# Induction on inequalities: $\frac1{1^2}+\frac1{2^2}+\frac1{3^2}+\ldots+\frac1{n^2}<2$ [duplicate]

I am trying to solve this inequality by induction. I just started to learn induction this week and all the inequalities we had been solved were like an equation less than another equation (e.g. $n! \geq 2^n$) So I am confused how to prove an inequality that is less than a particular value like the following problem? Thanks in advance.

$$\frac1{1^2}+\frac1{2^2}+\frac1{3^2}+\ldots+\frac1{n^2}<2$$

## marked as duplicate by Martin Sleziak, SchrodingersCat, Martin R, 3SAT, Alex M.Jan 17 '16 at 13:09

• Can you show $\text{LHS} < 2 - f(n)$ where $f(n) \rightarrow 0$? This should get it in the shape you are familiar with. – Eric Towers Jan 17 '16 at 3:58
• You are going to have a hard time proving it by induction, because know $s_n<2$ is not going to help you know $s_n+a_{n+1}<2$. Rather, you need a variable bound, like $s_n<2-f(n)$ for some function $f$ which is known to be positive so that $f(n)-a_{n+1}<f(n+1)$... – Thomas Andrews Jan 17 '16 at 4:02
• See also this question and also other related posts. – Martin Sleziak Jan 17 '16 at 7:19
• Other closely related posts can be found here and here. (And again, you can have a look at the linked questions.) – Martin Sleziak Jan 17 '16 at 12:00
• This post is also related to your question: Illustrative examples of a phenomenon in the logic of mathematical induction – Martin Sleziak Jan 17 '16 at 13:16

A useful fact about proofs by induction is that sometimes it’s easier to prove a stronger result. That happens to be the case here.
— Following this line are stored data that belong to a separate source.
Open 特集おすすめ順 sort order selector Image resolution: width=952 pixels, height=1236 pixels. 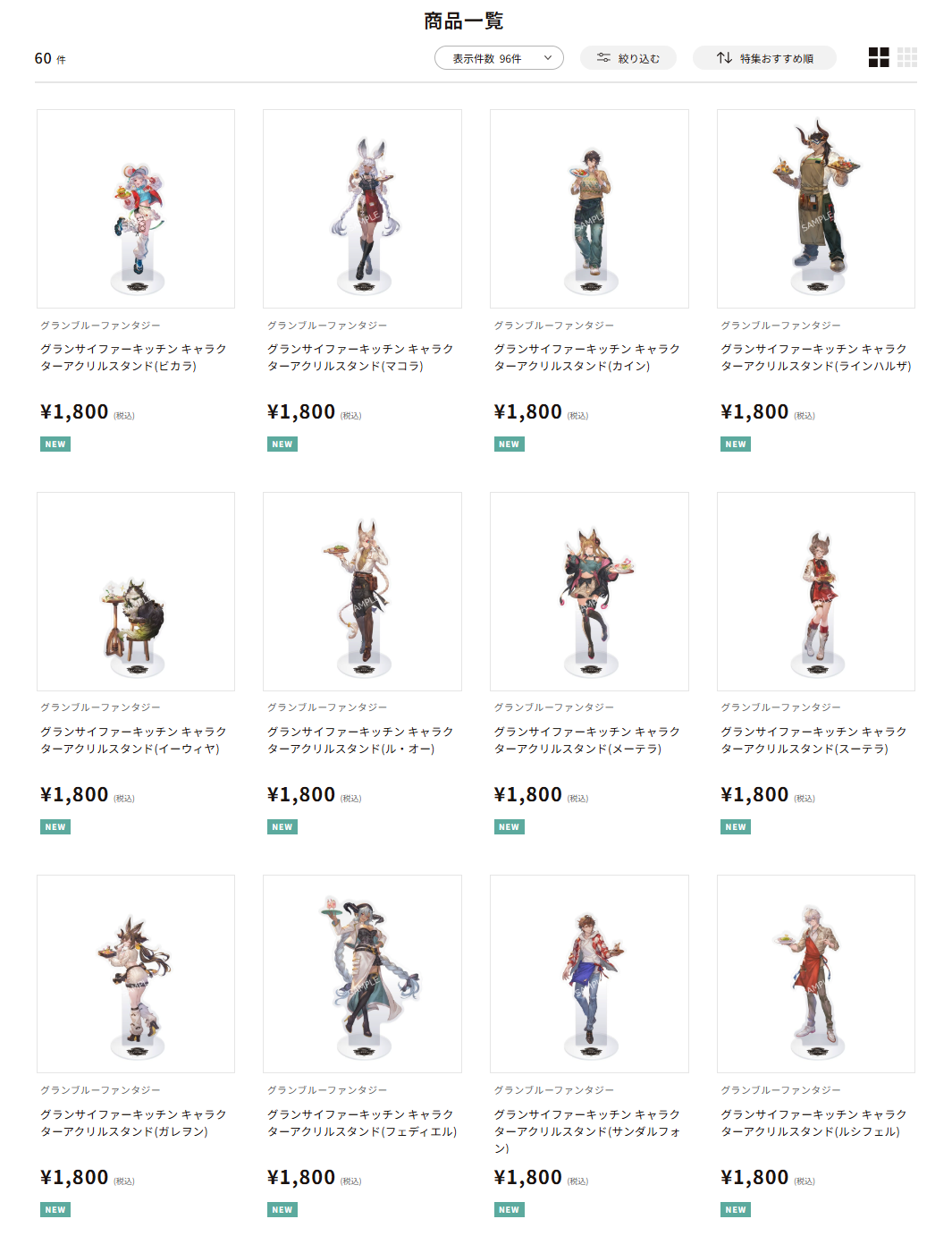coord(764,58)
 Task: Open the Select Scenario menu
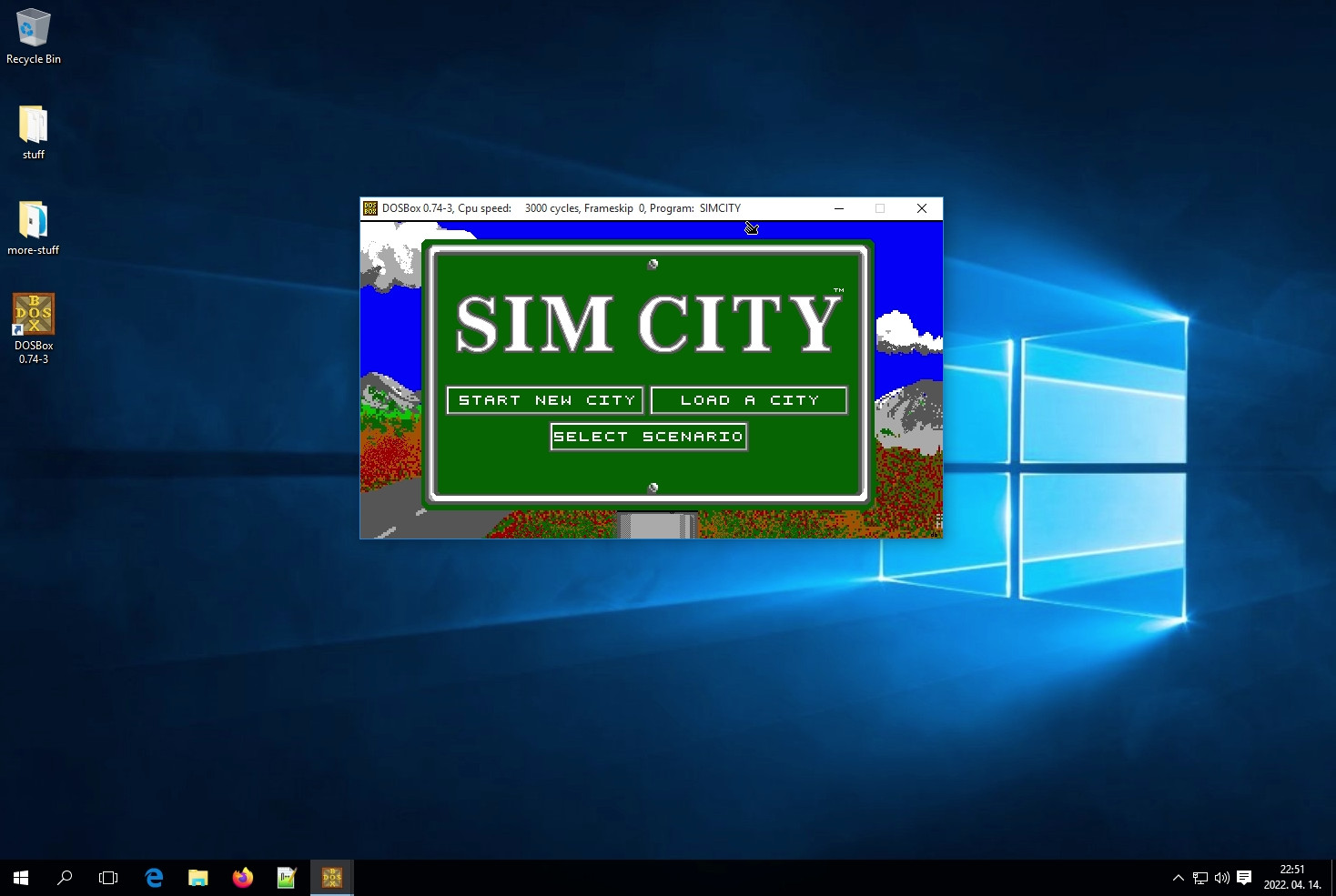coord(649,437)
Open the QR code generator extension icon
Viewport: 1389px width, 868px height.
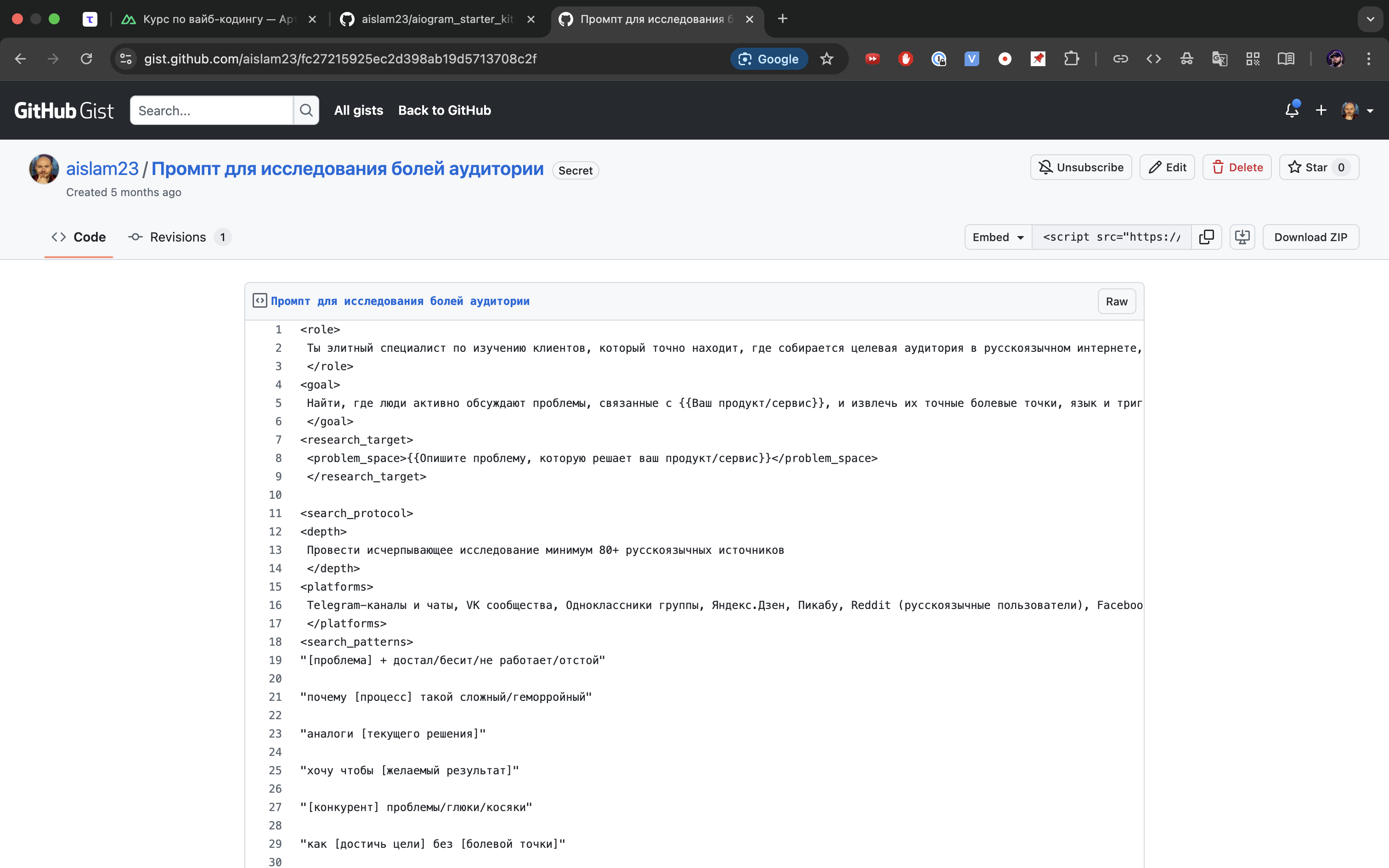coord(1253,59)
Let $$s_n=\frac1{1^2}+\frac1{2^2}+\frac1{3^2}+\ldots+\frac1{n^2}\;.$$

Then

\begin{align*} 2-s_1&=1\ge 1\;,\\ 2-s_2&=\frac34\ge\frac12\;,\\ 2-s_3&=\frac34-\frac19=\frac{23}{36}\ge\frac13\;,\text{ and}\\ 2-s_4&=\frac{23}{36}-\frac1{16}=\frac{83}{144}\ge\frac14\;. \end{align*}

Those numbers $1,\frac34,\frac{23}{36}$, and $\frac{83}{144}$ are the ‘amounts of space’ left between $s_1,s_2,s_3$, and $s_4$ on the one hand, and the bound of $2$ on the other. They don’t seem to be shrinking very fast: $\frac{83}{144}$ is still $0.5763\overline{8}$. It looks as if they might be shrinking slower than the simple sequence $1,\frac12,\frac13,\frac14,\ldots\;$; certainly they are so far, and we have

\begin{align*} s_1&=1\le 2-1\;,\\ s_2&\le 2-\frac12\;,\\ s_3&\le 2-\frac13\;,\text{ and}\\ s_4&\le 2-\frac14\;. \end{align*}

This suggests that just maybe $s_n\le 2-\dfrac1n$ for all $n\ge 1$. If true, that would certainly imply that $s_n<2$.

HINT: Try to prove by induction that $s_n\le 2-\dfrac1n$ for $n\ge 1$. Note that $$s_{n+1}=s_n+\frac1{(n+1)^2}<s_n+\frac1{n(n+1)}$$ (why?): this will be useful for the induction step.

• You solve my puzzle of "why subtract 1/n" :) I get it now thanks – SC L Jan 17 '16 at 4:23
• @SCL: You’re welcome. – Brian M. Scott Jan 17 '16 at 4:28

Hint: Instead of trying to prove that

$$\dfrac{1}{1^2}+ \dfrac{1}{2^2}+\cdots+\dfrac{1}{n^2} < 2,$$

try instead to prove the stronger inequality

$$\dfrac{1}{1^2}+ \dfrac{1}{2^2}+\cdots+\dfrac{1}{n^2} \le 2-\dfrac{1}{n}.$$

This is easily done by induction.

Hint 2: The inequality $\dfrac{1}{(n+1)^2} < \dfrac{1}{n(n+1)}$ will be helpful.

• The stronger inequality is indeed easier to prove :) I understand now thanks! – SC L Jan 17 '16 at 4:21

$$\frac{1}{k^2}＜\frac{1}{k(k-1)}$$

$$\frac{1}{1^2}+\frac{1}{2^2}+\cdots+\frac{1}{n^2}=1+\frac{1}{2^2}+\cdots+\frac{1}{n^2}＜1+\frac{1}{2(2-1)}+\cdots+\frac{1}{n(n-1)}=2-\frac{1}{n}＜2$$